> **Instructions to follow**
Reproduce the lines below verbatim.

> **Records to process**
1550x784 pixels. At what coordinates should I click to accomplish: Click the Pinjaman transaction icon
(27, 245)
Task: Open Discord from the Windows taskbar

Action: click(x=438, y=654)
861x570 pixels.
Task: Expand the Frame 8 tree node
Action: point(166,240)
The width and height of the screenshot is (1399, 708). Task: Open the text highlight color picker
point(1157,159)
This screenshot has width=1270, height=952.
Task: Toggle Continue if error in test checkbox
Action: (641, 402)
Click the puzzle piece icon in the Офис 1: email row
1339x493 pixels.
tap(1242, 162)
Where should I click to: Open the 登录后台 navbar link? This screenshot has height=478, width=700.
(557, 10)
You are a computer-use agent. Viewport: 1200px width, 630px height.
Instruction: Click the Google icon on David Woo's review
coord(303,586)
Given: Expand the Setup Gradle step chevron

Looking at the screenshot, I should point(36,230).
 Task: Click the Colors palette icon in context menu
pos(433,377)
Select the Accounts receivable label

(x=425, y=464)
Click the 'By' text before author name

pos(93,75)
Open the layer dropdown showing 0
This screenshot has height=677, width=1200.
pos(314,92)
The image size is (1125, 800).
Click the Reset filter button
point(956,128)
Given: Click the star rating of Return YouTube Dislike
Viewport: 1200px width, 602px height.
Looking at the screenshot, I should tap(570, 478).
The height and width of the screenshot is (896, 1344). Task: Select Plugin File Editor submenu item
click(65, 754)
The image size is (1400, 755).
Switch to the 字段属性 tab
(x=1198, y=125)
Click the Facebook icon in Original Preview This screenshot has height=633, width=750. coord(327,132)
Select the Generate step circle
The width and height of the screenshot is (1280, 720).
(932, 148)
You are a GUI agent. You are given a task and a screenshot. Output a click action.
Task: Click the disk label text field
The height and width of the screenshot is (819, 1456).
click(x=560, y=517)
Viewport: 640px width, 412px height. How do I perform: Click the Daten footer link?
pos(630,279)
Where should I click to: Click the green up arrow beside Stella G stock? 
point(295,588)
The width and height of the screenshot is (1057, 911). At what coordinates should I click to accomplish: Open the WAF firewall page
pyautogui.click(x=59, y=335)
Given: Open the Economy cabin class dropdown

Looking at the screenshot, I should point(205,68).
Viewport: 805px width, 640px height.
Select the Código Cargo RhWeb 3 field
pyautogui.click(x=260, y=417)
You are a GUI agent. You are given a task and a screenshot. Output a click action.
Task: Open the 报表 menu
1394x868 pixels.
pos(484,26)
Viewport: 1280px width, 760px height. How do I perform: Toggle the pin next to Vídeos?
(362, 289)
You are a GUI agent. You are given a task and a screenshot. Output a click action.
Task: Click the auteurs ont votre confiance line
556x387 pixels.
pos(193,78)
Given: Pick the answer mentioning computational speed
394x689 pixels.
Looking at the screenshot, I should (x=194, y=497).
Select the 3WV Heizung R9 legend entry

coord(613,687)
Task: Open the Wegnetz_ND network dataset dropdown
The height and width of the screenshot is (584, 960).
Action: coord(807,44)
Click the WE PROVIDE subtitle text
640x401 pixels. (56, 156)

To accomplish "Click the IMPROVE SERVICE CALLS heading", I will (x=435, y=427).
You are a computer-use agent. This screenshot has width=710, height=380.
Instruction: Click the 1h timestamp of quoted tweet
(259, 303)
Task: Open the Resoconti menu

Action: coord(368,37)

> **Complete output**
1550x784 pixels. At what coordinates should I click to accomplish: Click the Pinjaman transaction icon
(27, 245)
Task: Open Discord from the Windows taskbar

Action: click(x=438, y=654)
861x570 pixels.
Task: Expand the Frame 8 tree node
Action: point(166,240)
The width and height of the screenshot is (1399, 708). Task: Open the text highlight color picker
point(1157,159)
This screenshot has width=1270, height=952.
Task: Toggle Continue if error in test checkbox
Action: (641, 402)
Click the puzzle piece icon in the Офис 1: email row
1339x493 pixels.
tap(1242, 162)
Where should I click to: Open the 登录后台 navbar link? This screenshot has height=478, width=700.
(557, 10)
You are a computer-use agent. Viewport: 1200px width, 630px height.
Instruction: Click the Google icon on David Woo's review
coord(303,586)
Given: Expand the Setup Gradle step chevron

Looking at the screenshot, I should point(36,230).
 Task: Click the Colors palette icon in context menu
pos(433,377)
Select the Accounts receivable label

(x=425, y=464)
Click the 'By' text before author name

pos(93,75)
Open the layer dropdown showing 0
This screenshot has height=677, width=1200.
pos(314,92)
The image size is (1125, 800).
Click the Reset filter button
point(956,128)
Given: Click the star rating of Return YouTube Dislike
Viewport: 1200px width, 602px height.
Looking at the screenshot, I should tap(570, 478).
The height and width of the screenshot is (896, 1344). Task: Select Plugin File Editor submenu item
click(65, 754)
The image size is (1400, 755).
Switch to the 字段属性 tab
(x=1198, y=125)
Click the Facebook icon in Original Preview This screenshot has height=633, width=750. coord(327,132)
Select the Generate step circle
The width and height of the screenshot is (1280, 720).
(932, 148)
You are a GUI agent. You are given a task and a screenshot. Output a click action.
Task: Click the disk label text field
The height and width of the screenshot is (819, 1456).
click(x=560, y=517)
Viewport: 640px width, 412px height. How do I perform: Click the Daten footer link?
pos(630,279)
Where should I click to: Click the green up arrow beside Stella G stock? 
point(295,588)
The width and height of the screenshot is (1057, 911). At what coordinates should I click to accomplish: Open the WAF firewall page
pyautogui.click(x=59, y=335)
Given: Open the Economy cabin class dropdown

Looking at the screenshot, I should point(205,68).
Viewport: 805px width, 640px height.
Select the Código Cargo RhWeb 3 field
pyautogui.click(x=260, y=417)
You are a GUI agent. You are given a task and a screenshot. Output a click action.
Task: Open the 报表 menu
1394x868 pixels.
pos(484,26)
Viewport: 1280px width, 760px height. How do I perform: Toggle the pin next to Vídeos?
(362, 289)
You are a GUI agent. You are given a task and a screenshot. Output a click action.
Task: Click the auteurs ont votre confiance line
556x387 pixels.
pos(193,78)
Given: Pick the answer mentioning computational speed
394x689 pixels.
Looking at the screenshot, I should (x=194, y=497).
Select the 3WV Heizung R9 legend entry

coord(613,687)
Task: Open the Wegnetz_ND network dataset dropdown
The height and width of the screenshot is (584, 960).
Action: coord(807,44)
Click the WE PROVIDE subtitle text
640x401 pixels. (56, 156)

To accomplish "Click the IMPROVE SERVICE CALLS heading", I will (x=435, y=427).
You are a computer-use agent. This screenshot has width=710, height=380.
Instruction: Click the 1h timestamp of quoted tweet
(259, 303)
Task: Open the Resoconti menu

Action: coord(368,37)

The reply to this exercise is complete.